Saved data entries

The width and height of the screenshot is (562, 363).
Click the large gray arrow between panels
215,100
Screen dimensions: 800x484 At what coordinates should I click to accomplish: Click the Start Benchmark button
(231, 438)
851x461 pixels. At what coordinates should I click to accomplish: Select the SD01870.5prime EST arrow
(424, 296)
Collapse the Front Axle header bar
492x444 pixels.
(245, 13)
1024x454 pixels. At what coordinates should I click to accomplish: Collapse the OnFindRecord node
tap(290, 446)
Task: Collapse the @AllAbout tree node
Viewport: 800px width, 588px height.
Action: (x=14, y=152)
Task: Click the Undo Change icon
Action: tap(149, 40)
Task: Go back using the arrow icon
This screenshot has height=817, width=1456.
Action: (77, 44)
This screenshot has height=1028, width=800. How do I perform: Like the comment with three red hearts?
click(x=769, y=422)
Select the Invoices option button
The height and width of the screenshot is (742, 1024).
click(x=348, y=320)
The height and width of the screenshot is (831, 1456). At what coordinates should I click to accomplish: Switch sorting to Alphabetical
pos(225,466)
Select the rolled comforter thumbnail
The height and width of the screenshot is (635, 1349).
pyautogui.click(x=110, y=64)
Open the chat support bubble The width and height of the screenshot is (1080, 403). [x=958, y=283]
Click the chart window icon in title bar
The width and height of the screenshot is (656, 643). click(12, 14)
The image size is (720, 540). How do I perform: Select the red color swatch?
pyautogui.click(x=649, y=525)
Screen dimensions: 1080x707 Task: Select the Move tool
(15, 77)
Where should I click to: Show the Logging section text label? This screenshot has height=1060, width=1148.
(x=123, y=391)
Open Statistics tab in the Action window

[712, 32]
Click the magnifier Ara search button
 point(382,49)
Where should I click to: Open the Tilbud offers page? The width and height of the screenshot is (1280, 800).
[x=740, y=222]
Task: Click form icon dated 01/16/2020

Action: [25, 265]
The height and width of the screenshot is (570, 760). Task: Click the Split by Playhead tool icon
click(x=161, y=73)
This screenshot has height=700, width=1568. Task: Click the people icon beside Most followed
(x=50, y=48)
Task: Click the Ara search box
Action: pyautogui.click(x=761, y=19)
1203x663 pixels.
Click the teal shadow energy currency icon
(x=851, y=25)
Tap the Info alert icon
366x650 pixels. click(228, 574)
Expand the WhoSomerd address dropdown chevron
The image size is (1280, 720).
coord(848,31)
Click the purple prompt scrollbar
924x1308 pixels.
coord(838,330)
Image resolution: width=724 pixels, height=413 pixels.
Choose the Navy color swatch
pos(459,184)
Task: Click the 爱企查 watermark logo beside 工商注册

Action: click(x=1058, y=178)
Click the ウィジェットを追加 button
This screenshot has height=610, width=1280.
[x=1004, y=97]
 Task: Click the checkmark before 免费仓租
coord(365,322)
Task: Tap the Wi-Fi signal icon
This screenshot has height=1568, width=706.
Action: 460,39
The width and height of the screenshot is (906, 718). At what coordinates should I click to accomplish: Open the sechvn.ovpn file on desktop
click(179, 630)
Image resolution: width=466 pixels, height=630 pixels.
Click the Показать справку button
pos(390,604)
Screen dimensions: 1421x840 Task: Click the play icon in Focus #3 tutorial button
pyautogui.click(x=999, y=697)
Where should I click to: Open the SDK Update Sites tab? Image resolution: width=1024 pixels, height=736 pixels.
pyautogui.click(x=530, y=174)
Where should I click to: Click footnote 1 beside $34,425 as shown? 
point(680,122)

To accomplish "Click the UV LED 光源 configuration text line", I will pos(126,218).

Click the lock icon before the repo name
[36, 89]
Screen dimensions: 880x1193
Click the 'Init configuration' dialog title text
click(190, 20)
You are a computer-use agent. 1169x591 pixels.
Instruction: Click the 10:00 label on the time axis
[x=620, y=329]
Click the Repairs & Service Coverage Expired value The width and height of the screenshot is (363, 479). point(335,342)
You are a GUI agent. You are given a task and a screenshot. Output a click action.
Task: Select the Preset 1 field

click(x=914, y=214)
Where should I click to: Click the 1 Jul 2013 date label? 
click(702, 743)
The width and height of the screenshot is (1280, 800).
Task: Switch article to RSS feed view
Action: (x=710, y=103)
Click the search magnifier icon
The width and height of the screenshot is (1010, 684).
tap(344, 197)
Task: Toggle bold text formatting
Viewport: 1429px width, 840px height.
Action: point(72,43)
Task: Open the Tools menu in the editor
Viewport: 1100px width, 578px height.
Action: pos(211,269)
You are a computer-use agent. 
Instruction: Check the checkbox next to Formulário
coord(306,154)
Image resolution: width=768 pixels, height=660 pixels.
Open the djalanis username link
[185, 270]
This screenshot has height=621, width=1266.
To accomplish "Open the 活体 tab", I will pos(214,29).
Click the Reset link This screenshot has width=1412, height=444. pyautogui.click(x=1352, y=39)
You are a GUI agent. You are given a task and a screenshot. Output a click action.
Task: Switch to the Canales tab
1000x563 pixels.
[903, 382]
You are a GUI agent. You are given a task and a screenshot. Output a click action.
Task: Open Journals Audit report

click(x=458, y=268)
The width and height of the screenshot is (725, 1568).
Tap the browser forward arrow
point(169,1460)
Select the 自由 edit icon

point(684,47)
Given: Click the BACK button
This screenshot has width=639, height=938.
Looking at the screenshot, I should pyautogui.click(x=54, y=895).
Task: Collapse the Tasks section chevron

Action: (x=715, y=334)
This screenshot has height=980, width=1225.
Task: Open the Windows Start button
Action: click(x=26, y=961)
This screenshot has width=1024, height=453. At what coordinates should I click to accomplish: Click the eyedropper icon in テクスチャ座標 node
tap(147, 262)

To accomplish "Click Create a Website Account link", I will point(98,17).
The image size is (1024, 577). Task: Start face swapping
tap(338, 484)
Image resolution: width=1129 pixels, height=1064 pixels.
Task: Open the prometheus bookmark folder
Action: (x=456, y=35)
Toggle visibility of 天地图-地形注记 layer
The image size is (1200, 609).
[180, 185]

WHAT IS NEEDED: Without omitting anything, reproduce the whole of the data.

PROBLEM SOLUTION:
The width and height of the screenshot is (562, 363).
Click the large gray arrow between panels
215,100
Screen dimensions: 800x484 At what coordinates should I click to accomplish: Click the Start Benchmark button
(231, 438)
851x461 pixels. At what coordinates should I click to accomplish: Select the SD01870.5prime EST arrow
(424, 296)
Collapse the Front Axle header bar
492x444 pixels.
(245, 13)
1024x454 pixels. At what coordinates should I click to accomplish: Collapse the OnFindRecord node
tap(290, 446)
Task: Collapse the @AllAbout tree node
Viewport: 800px width, 588px height.
Action: (x=14, y=152)
Task: Click the Undo Change icon
Action: tap(149, 40)
Task: Go back using the arrow icon
This screenshot has height=817, width=1456.
Action: (77, 44)
This screenshot has height=1028, width=800. How do I perform: Like the comment with three red hearts?
click(x=769, y=422)
Select the Invoices option button
The height and width of the screenshot is (742, 1024).
click(x=348, y=320)
The height and width of the screenshot is (831, 1456). At what coordinates should I click to accomplish: Switch sorting to Alphabetical
pos(225,466)
Select the rolled comforter thumbnail
The height and width of the screenshot is (635, 1349).
pyautogui.click(x=110, y=64)
Open the chat support bubble The width and height of the screenshot is (1080, 403). [x=958, y=283]
Click the chart window icon in title bar
The width and height of the screenshot is (656, 643). click(12, 14)
The image size is (720, 540). How do I perform: Select the red color swatch?
pyautogui.click(x=649, y=525)
Screen dimensions: 1080x707 Task: Select the Move tool
(15, 77)
Where should I click to: Show the Logging section text label? This screenshot has height=1060, width=1148.
(x=123, y=391)
Open Statistics tab in the Action window

[712, 32]
Click the magnifier Ara search button
 point(382,49)
Where should I click to: Open the Tilbud offers page? The width and height of the screenshot is (1280, 800).
[x=740, y=222]
Task: Click form icon dated 01/16/2020

Action: [25, 265]
The height and width of the screenshot is (570, 760). Task: Click the Split by Playhead tool icon
click(x=161, y=73)
This screenshot has height=700, width=1568. Task: Click the people icon beside Most followed
(x=50, y=48)
Task: Click the Ara search box
Action: pyautogui.click(x=761, y=19)
1203x663 pixels.
Click the teal shadow energy currency icon
(x=851, y=25)
Tap the Info alert icon
366x650 pixels. click(228, 574)
Expand the WhoSomerd address dropdown chevron
The image size is (1280, 720).
coord(848,31)
Click the purple prompt scrollbar
924x1308 pixels.
coord(838,330)
Image resolution: width=724 pixels, height=413 pixels.
Choose the Navy color swatch
pos(459,184)
Task: Click the 爱企查 watermark logo beside 工商注册

Action: click(x=1058, y=178)
Click the ウィジェットを追加 button
This screenshot has height=610, width=1280.
[x=1004, y=97]
 Task: Click the checkmark before 免费仓租
coord(365,322)
Task: Tap the Wi-Fi signal icon
This screenshot has height=1568, width=706.
Action: 460,39
The width and height of the screenshot is (906, 718). At what coordinates should I click to accomplish: Open the sechvn.ovpn file on desktop
click(179, 630)
Image resolution: width=466 pixels, height=630 pixels.
Click the Показать справку button
pos(390,604)
Screen dimensions: 1421x840 Task: Click the play icon in Focus #3 tutorial button
pyautogui.click(x=999, y=697)
Where should I click to: Open the SDK Update Sites tab? Image resolution: width=1024 pixels, height=736 pixels.
pyautogui.click(x=530, y=174)
Where should I click to: Click footnote 1 beside $34,425 as shown? 
point(680,122)

To accomplish "Click the UV LED 光源 configuration text line", I will pos(126,218).

Click the lock icon before the repo name
[36, 89]
Screen dimensions: 880x1193
Click the 'Init configuration' dialog title text
click(190, 20)
You are a computer-use agent. 1169x591 pixels.
Instruction: Click the 10:00 label on the time axis
[x=620, y=329]
Click the Repairs & Service Coverage Expired value The width and height of the screenshot is (363, 479). point(335,342)
You are a GUI agent. You are given a task and a screenshot. Output a click action.
Task: Select the Preset 1 field

click(x=914, y=214)
Where should I click to: Click the 1 Jul 2013 date label? 
click(702, 743)
The width and height of the screenshot is (1280, 800).
Task: Switch article to RSS feed view
Action: (x=710, y=103)
Click the search magnifier icon
The width and height of the screenshot is (1010, 684).
tap(344, 197)
Task: Toggle bold text formatting
Viewport: 1429px width, 840px height.
Action: point(72,43)
Task: Open the Tools menu in the editor
Viewport: 1100px width, 578px height.
Action: pos(211,269)
You are a computer-use agent. 
Instruction: Check the checkbox next to Formulário
coord(306,154)
Image resolution: width=768 pixels, height=660 pixels.
Open the djalanis username link
[185, 270]
This screenshot has height=621, width=1266.
To accomplish "Open the 活体 tab", I will pos(214,29).
Click the Reset link This screenshot has width=1412, height=444. pyautogui.click(x=1352, y=39)
You are a GUI agent. You are given a task and a screenshot. Output a click action.
Task: Switch to the Canales tab
1000x563 pixels.
[903, 382]
You are a GUI agent. You are given a task and a screenshot. Output a click action.
Task: Open Journals Audit report

click(x=458, y=268)
The width and height of the screenshot is (725, 1568).
Tap the browser forward arrow
point(169,1460)
Select the 自由 edit icon

point(684,47)
Given: Click the BACK button
This screenshot has width=639, height=938.
Looking at the screenshot, I should pyautogui.click(x=54, y=895).
Task: Collapse the Tasks section chevron

Action: (x=715, y=334)
This screenshot has height=980, width=1225.
Task: Open the Windows Start button
Action: click(x=26, y=961)
This screenshot has width=1024, height=453. At what coordinates should I click to accomplish: Click the eyedropper icon in テクスチャ座標 node
tap(147, 262)

To accomplish "Click Create a Website Account link", I will point(98,17).
The image size is (1024, 577). Task: Start face swapping
tap(338, 484)
Image resolution: width=1129 pixels, height=1064 pixels.
Task: Open the prometheus bookmark folder
Action: (x=456, y=35)
Toggle visibility of 天地图-地形注记 layer
The image size is (1200, 609).
[180, 185]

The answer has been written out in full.